On May 1st, ASEAN trade ministers who gathered in Myanmar for an informal round of talks gave the green light for Malaysia’s request to extend its deadline for the reduction of tariffs to between 0% and 5% for intra-ASEAN automobiles and related products.

The acceptance of Malaysia’s request appears to have been made grudgingly as members like Thailand had declared their unhappiness over the matter and even threatened reciprocal action by not allowing Malaysia’s palm oil exports in on the 0% – 5% basis.
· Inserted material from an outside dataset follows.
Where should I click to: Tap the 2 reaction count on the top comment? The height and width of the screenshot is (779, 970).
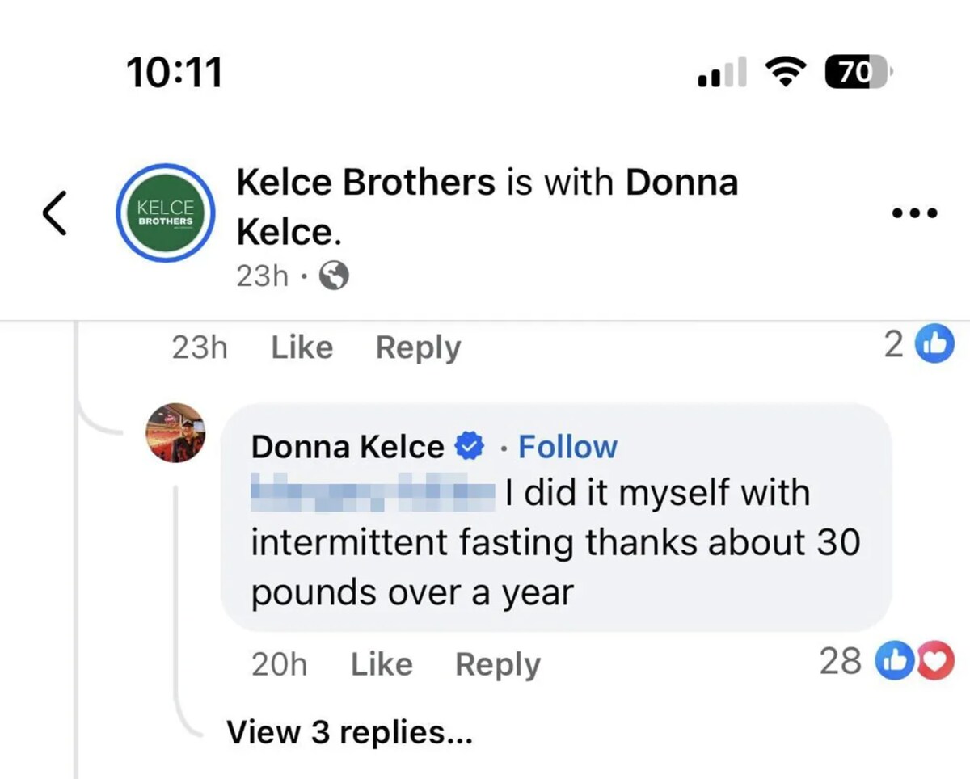click(x=892, y=344)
But Malaysia has also indicated its strong commitment to AFTA by having 60% of its product lines made tariff-free on January 1st this year, the most extensive of any of the members and 5 years earlier than the latest date agreed.

While Malaysia’s request was made under Article 6 of the AFTA Agreement signed in 1992 (extract of Article 6), the other ASEAN trade ministers want to review that provision which, according to meeting chairman George Yeo (Trade Minister of Singapore), “should be invoked only when the needs are clearly over-riding”. The structure of the exemption will be formulated before 32nd ASEAN Economic Ministers meeting in Thailand in October.

(Extract from AFTA Agreement signed in 1992)


1 . If, as a result of the implementation of this Agreement, import of a particular product eligible under the CEPT Scheme is increasing in such a manner as to cause or threaten to cause serious injury to sectors producing like or directly competitive products in the importing Member States, the importing Member States may, to the extent and for such time as may be necessary to prevent or to remedy such injury, suspend preferences provisionally and without discrimination, subject to Article 6 (3) of this Agreement. Such suspension of preferences shall be consistent with the GATT.

2. Without prejudice to existing international obligations, a Member State, which finds it necessary to create or intensify quantitative restrictions or other measures limiting imports with a view to forestalling the threat of or stopping a serious decline of its monetary reserves, shall endeavour to do so in a manner, which safeguards the value of the concessions agreed upon.

3. Where emergency measures are taken pursuant to this Article, immediate notice of such action shall be given to the Council referred to in Article 7 of this Agreement, and such action may be the subject of consultation as provided for in Article 8 of this Agreement.